■ What you are asked to do
Which lines of the entries contain the word "computer"? Please list them.

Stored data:

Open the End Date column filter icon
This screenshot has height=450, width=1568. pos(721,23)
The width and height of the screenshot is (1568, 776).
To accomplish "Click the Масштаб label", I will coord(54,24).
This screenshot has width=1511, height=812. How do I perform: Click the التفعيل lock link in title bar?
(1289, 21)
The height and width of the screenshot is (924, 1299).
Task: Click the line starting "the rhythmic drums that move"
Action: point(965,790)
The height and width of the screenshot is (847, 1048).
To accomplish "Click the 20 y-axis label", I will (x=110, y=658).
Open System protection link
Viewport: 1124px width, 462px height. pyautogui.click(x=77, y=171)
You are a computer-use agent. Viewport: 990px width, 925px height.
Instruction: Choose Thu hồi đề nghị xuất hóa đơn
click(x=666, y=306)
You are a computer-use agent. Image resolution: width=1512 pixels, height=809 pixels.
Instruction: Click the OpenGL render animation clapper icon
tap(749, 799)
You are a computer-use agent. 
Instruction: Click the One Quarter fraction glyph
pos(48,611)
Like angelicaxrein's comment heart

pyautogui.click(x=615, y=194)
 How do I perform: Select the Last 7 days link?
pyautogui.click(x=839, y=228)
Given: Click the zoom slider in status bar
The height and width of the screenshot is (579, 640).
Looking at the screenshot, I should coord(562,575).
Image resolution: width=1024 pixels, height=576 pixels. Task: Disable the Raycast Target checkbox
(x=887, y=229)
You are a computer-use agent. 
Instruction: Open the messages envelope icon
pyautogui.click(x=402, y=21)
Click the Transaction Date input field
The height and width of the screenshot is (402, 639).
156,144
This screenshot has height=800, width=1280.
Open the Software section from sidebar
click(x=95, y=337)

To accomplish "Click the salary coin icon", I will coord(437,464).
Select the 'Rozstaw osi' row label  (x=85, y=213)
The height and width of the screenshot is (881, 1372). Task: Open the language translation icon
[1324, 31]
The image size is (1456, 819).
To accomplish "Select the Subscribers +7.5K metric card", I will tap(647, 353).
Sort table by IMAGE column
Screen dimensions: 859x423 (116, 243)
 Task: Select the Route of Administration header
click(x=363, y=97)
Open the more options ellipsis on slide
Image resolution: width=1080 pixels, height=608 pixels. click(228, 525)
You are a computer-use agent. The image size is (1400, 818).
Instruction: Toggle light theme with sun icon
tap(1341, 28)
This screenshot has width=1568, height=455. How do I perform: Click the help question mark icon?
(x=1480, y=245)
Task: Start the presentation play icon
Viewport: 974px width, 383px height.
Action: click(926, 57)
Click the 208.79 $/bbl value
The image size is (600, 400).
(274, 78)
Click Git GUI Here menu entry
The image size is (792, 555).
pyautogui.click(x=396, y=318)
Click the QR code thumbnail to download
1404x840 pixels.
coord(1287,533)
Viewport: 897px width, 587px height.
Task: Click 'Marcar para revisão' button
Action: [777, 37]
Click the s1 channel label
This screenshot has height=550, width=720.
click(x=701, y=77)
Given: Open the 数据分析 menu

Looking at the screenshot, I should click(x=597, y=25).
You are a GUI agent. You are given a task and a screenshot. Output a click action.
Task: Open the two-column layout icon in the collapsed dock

■ Your response
You are a computer-use agent. Viewport: 990px width, 925px height.
You are a computer-use agent. Image resolution: width=1512 pixels, height=809 pixels.
You are a computer-use agent. 
You are a computer-use agent. 
You are a computer-use agent. The image size is (1400, 818).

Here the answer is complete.